我们决定使用 MSAL 本机库 (Xamarin) 使用 B2C 进行身份验证。我们的移动应用程序需要管理(完全访问)登录的用户个人资料。由于此功能在 MSAL 中不可用,我们决定暂时使用 ADAL。按照下面 link 中提供的说明进行操作,示例工作。但是我开始尝试删除应用程序(在 b2c 租户中创建)中提供的 API 访问权限和带有 "Get-user" 参数的 运行 应用程序。并且该应用程序仍然能够从 AD 中获取用户。不确定这件事有多安全?
然后从 B2c 租户应用程序和 运行 控制台应用程序示例中删除了应用程序密钥。并收到错误 AADSTS70002: Error validating credentials. AADSTS50012: Invalid client secret is provided.
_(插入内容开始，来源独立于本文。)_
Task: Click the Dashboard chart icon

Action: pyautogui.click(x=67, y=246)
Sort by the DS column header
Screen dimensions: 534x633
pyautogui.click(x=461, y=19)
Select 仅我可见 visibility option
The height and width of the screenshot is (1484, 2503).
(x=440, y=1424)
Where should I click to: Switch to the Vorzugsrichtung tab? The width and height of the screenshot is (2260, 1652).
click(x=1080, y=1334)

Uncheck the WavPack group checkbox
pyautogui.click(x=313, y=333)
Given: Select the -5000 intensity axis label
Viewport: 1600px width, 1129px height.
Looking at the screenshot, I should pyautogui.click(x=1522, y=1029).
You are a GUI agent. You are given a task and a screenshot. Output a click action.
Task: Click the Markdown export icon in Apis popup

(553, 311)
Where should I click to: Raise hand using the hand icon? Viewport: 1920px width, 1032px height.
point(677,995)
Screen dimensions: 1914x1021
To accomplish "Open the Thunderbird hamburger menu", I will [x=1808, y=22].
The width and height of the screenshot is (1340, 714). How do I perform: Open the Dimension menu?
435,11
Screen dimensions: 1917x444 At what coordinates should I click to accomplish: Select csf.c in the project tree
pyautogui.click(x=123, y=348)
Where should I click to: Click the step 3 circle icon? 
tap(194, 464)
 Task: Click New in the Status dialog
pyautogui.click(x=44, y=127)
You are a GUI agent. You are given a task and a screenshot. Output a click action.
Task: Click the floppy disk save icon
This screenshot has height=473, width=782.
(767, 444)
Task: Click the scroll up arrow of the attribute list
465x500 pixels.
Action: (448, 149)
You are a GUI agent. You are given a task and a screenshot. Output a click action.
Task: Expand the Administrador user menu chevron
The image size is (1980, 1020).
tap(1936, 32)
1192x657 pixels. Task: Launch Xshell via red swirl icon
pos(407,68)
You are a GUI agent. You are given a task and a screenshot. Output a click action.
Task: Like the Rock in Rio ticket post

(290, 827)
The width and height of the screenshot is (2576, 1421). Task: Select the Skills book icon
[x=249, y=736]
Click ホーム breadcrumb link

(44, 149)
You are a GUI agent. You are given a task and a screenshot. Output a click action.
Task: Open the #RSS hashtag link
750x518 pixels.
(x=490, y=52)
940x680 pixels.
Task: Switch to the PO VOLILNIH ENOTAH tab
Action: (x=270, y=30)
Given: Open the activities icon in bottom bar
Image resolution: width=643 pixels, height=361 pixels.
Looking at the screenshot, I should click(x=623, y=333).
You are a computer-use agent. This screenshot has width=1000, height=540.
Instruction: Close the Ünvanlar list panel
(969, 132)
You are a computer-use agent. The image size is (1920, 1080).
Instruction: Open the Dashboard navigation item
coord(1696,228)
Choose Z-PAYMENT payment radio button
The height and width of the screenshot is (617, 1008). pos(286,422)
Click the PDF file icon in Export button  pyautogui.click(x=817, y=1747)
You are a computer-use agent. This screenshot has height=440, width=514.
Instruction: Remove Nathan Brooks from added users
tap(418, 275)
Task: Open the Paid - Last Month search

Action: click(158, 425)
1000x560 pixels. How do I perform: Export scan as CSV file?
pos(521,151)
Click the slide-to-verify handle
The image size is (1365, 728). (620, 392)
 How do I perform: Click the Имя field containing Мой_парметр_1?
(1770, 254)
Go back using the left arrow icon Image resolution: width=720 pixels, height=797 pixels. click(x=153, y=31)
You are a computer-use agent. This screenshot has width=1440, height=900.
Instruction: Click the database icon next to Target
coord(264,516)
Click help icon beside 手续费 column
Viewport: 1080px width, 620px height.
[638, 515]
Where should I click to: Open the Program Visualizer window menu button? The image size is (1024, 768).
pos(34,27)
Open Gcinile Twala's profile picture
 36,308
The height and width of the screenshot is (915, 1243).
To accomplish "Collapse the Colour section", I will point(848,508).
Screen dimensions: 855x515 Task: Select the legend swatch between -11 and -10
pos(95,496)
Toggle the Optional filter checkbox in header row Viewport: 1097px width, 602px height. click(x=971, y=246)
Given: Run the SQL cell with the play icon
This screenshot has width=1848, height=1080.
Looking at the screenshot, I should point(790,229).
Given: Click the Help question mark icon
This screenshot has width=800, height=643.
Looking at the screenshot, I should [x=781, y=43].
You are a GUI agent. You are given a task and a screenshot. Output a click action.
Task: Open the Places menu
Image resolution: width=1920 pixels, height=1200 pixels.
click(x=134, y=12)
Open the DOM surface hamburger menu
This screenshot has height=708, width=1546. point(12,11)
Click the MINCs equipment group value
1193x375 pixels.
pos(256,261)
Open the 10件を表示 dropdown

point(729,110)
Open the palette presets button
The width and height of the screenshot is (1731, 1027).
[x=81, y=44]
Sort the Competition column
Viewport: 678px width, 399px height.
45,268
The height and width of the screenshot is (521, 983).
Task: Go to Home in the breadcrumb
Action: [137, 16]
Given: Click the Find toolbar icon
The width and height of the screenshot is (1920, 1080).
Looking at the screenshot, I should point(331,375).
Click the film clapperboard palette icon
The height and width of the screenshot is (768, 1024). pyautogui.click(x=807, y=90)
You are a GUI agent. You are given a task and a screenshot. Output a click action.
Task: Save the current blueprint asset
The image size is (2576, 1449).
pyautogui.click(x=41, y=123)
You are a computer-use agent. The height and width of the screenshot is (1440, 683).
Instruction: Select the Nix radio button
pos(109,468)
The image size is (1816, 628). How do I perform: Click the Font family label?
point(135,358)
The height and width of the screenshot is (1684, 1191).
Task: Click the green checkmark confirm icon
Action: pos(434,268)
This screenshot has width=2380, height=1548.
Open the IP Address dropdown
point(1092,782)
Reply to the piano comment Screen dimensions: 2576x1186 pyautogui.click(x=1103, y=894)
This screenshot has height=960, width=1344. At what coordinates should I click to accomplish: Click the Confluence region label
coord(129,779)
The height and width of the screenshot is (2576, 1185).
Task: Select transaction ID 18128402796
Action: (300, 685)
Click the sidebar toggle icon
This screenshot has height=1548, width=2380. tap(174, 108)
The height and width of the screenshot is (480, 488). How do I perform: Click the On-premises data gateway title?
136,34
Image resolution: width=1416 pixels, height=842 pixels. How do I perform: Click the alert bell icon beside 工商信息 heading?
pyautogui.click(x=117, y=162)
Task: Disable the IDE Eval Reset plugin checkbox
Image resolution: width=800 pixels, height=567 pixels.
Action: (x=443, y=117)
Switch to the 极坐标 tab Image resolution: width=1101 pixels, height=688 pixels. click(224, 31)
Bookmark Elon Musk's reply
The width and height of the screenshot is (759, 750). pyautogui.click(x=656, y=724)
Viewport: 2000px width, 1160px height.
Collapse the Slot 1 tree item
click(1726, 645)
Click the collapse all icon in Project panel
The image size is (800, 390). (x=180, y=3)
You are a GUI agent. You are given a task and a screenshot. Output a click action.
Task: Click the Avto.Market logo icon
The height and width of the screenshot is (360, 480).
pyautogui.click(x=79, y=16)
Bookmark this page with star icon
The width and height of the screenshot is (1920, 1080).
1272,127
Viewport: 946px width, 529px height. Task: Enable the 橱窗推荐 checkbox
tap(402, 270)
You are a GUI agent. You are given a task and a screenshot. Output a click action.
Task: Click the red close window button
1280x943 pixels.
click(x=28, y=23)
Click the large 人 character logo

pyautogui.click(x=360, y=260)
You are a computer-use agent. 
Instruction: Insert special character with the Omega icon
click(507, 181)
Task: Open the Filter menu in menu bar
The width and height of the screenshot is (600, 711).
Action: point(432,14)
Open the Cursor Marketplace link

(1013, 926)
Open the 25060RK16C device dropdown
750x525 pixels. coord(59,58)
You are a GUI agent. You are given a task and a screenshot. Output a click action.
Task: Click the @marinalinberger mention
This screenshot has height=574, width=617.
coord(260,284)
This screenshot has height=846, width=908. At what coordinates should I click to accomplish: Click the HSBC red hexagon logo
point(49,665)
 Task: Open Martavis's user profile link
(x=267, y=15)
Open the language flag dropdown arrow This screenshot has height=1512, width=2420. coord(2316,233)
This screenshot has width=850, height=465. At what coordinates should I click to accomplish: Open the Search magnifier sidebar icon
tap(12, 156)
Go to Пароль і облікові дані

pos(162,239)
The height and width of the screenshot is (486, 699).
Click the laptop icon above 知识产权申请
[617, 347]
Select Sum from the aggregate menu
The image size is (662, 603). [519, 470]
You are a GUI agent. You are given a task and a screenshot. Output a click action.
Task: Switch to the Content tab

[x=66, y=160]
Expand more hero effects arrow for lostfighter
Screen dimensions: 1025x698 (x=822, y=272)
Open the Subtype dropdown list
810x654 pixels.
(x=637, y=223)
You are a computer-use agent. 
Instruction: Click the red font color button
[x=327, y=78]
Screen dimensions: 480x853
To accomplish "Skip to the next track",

Trace ID: cef09957-06bf-462e-a0c3-4ed6bae11e00
Correlation ID: afab126d-8694-479a-8a21-c12eb7cb176c
知道为什么会这样。我想在 xamarin.ios 应用程序上实现它,非常感谢任何指导。
这个问题的答案与你另一个问题的答案非常相似:,可以概括为:
Azure AD B2C 尚不支持对 Azure AD 或 Microsoft Graph 的委派权限。 目前解决此限制的正确方法是 让您的本机客户端应用程序调用 Web API(使用 MSAL),后者又会调用图形 API(使用 ADAL)。此网站 API 是您构建的 API,它具有授权逻辑来确定用户管理操作的范围。
一旦通过 Microsoft Graph 支持 Azure AD B2C 中的用户管理,您将不需要此 API 并且将能够使用委派权限(与使用客户端凭据的应用程序权限相比)让您的原生客户端应用程序直接与 Microsoft Graph 对话。在此期间,您必须按照上述指南建立自己的网站 API。
更新: Azure AD v2.0 端点和 Microsoft Graph API 现在支持客户端凭据流,因此您还可以将 MSAL 用于您的 Microsoft Graph API 电话。但是,如果您需要调用 Azure AD Graph,那么您仍然需要使用 ADAL。
我们正在构建 Xamarin Native 移动应用程序并使用 Azure AD B2C 对使用社交登录的用户进行身份验证。
我们决定使用 MSAL 本机库 (Xamarin) 使用 B2C 进行身份验证。我们的移动应用程序需要管理(完全访问)登录的用户个人资料。由于此功能在 MSAL 中不可用,我们决定暂时使用 ADAL。按照下面 link 中提供的说明进行操作,示例工作。但是我开始尝试删除应用程序(在 b2c 租户中创建)中提供的 API 访问权限和带有 "Get-user" 参数的 运行 应用程序。并且该应用程序仍然能够从 AD 中获取用户。不确定这件事有多安全?
然后从 B2c 租户应用程序和 运行 控制台应用程序示例中删除了应用程序密钥。并收到错误 AADSTS70002: Error validating credentials. AADSTS50012: Invalid client secret is provided.
Trace ID: cef09957-06bf-462e-a0c3-4ed6bae11e00
Correlation ID: afab126d-8694-479a-8a21-c12eb7cb176c
知道为什么会这样。我想在 xamarin.ios 应用程序上实现它,非常感谢任何指导。
这个问题的答案与你另一个问题的答案非常相似:
Azure AD B2C 尚不支持对 Azure AD 或 Microsoft Graph 的委派权限。 目前解决此限制的正确方法是 让您的本机客户端应用程序调用 Web API(使用 MSAL),后者又会调用图形 API(使用 ADAL)。此网站 API 是您构建的 API,它具有授权逻辑来确定用户管理操作的范围。
一旦通过 Microsoft Graph 支持 Azure AD B2C 中的用户管理,您将不需要此 API 并且将能够使用委派权限(与使用客户端凭据的应用程序权限相比)让您的原生客户端应用程序直接与 Microsoft Graph 对话。在此期间,您必须按照上述指南建立自己的网站 API。
更新: Azure AD v2.0 端点和 Microsoft Graph API 现在支持客户端凭据流,因此您还可以将 MSAL 用于您的 Microsoft Graph API 电话。但是,如果您需要调用 Azure AD Graph,那么您仍然需要使用 ADAL。